Title: Alarm for Autorecover failure of VTEP.
Event ID: tep_health.tep_autorecover_failure
Added in release: 4.1.0/ M22
Alarm Description
- Purpose: This alarm indicates an autorecover was attempted on faulty vtep and it has failed since all BFD sessions from that local vtep are still down.
- Impact: Overlay VMs using this local vtep would face network outage.
Resolution:1. Check underlay configuration for packet forwarding issue at TOR and all of the next hop involved in routing in underlay.
2. Check for pnic firmware issues and upgrade firmware to latest version.

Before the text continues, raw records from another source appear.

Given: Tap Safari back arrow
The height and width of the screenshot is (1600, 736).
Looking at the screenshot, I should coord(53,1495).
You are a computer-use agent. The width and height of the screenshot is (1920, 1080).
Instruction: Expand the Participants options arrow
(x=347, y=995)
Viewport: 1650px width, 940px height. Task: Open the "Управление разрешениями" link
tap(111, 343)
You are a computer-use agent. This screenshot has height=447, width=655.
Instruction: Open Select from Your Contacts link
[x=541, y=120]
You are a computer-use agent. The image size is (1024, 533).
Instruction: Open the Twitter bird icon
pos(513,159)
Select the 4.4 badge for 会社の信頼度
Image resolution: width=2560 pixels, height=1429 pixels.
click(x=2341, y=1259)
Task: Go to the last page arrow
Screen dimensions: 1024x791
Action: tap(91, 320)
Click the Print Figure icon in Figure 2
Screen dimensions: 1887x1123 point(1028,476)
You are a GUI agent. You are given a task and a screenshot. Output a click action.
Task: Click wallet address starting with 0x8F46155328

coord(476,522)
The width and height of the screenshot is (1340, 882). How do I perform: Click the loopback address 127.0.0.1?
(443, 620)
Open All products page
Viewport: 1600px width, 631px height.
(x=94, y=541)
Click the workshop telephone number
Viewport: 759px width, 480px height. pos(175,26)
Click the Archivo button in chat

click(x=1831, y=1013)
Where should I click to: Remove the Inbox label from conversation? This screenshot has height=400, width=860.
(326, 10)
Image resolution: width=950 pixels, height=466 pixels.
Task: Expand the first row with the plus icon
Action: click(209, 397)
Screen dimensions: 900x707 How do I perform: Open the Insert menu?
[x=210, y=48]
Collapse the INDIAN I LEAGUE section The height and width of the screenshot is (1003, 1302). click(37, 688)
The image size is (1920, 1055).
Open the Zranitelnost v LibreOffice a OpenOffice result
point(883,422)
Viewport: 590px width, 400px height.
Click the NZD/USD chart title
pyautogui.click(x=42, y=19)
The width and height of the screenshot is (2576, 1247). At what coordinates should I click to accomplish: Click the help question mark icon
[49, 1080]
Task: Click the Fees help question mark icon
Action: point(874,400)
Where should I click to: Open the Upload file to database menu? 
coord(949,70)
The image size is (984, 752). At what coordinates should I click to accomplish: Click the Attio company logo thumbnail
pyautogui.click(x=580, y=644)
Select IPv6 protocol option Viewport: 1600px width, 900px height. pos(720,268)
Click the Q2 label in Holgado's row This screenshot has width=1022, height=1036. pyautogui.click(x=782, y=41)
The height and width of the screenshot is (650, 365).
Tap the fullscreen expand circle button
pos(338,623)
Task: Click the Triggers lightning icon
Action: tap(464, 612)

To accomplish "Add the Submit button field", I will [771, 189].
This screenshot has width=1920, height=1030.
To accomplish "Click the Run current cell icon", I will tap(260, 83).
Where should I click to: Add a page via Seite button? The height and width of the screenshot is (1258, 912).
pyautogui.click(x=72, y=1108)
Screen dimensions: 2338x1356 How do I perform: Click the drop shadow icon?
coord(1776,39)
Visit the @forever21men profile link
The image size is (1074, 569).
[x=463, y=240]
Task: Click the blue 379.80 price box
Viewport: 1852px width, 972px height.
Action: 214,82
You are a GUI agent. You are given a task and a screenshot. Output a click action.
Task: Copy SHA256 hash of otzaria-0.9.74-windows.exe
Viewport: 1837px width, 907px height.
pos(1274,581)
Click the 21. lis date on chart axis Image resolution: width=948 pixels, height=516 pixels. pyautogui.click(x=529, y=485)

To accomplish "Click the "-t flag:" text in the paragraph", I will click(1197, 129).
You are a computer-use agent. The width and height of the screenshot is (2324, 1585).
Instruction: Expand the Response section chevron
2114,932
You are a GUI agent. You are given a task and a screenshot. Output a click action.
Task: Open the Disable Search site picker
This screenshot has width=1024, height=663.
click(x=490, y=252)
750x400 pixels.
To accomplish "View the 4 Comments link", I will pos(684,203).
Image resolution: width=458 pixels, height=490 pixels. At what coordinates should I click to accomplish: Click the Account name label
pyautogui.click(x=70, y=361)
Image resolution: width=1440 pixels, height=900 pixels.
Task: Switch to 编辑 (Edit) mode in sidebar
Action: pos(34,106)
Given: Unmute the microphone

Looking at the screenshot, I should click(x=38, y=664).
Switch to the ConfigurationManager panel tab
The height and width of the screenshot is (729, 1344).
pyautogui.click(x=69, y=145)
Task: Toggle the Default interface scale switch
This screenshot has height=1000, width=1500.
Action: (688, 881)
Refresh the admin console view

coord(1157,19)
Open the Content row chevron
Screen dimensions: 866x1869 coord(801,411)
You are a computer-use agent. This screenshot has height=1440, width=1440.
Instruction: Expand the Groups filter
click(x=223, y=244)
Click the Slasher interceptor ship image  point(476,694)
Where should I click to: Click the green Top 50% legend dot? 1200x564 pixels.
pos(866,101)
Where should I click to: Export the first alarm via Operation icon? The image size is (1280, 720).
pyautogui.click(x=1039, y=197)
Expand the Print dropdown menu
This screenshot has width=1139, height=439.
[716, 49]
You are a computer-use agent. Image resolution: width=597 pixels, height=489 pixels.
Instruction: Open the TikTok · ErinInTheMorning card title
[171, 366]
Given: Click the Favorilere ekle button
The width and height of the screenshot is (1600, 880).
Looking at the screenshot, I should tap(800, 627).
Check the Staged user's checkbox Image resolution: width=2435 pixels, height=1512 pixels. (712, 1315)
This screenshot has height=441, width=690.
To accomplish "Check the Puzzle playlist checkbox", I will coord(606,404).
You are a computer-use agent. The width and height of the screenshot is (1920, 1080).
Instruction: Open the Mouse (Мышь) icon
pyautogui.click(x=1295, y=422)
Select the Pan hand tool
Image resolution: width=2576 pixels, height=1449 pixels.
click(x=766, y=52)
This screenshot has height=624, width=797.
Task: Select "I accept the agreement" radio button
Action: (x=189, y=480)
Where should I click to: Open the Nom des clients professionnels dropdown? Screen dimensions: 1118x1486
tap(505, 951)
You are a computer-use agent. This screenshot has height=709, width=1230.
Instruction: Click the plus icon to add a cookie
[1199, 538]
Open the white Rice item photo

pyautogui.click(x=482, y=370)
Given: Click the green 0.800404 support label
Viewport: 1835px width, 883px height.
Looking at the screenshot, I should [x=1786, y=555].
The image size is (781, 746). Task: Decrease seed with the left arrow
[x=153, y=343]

After fixing the underlay issue wait for next autorecovery attempt or invoke manual recovery through api: POST https://'nsx-mgr'/policy/api/v1/infra/sites/'site-id'/enforcement-points/'enforcementpoint-id'/host-transport-nodes/'host-transport-node-id'/vteps/actions
{
type: TransportNodeVTEPRecoveryRequest,
device_name: vmk10
}
and then check for local vtep state through api: GET: https://'nsx-manager'/api/v1/transport-nodes/'node-id'/network/interfaces?source=realtime. It should show local vtep state as NORMAL.
sample output:
{
interfaceId: vmk10,
linkStatus: UP,
adminStatus: UP,
mtu: 1600,
interfaceAlias: [{
broadcastAddress: 133.117.22.255,
ipAddress: {
ipv4: 2239043120
},
ipConfiguration: STATIC,
netmask: 255.255.255.0,
macAddress: 00:50:56:66:67:a6
}],
state: NORMAL
}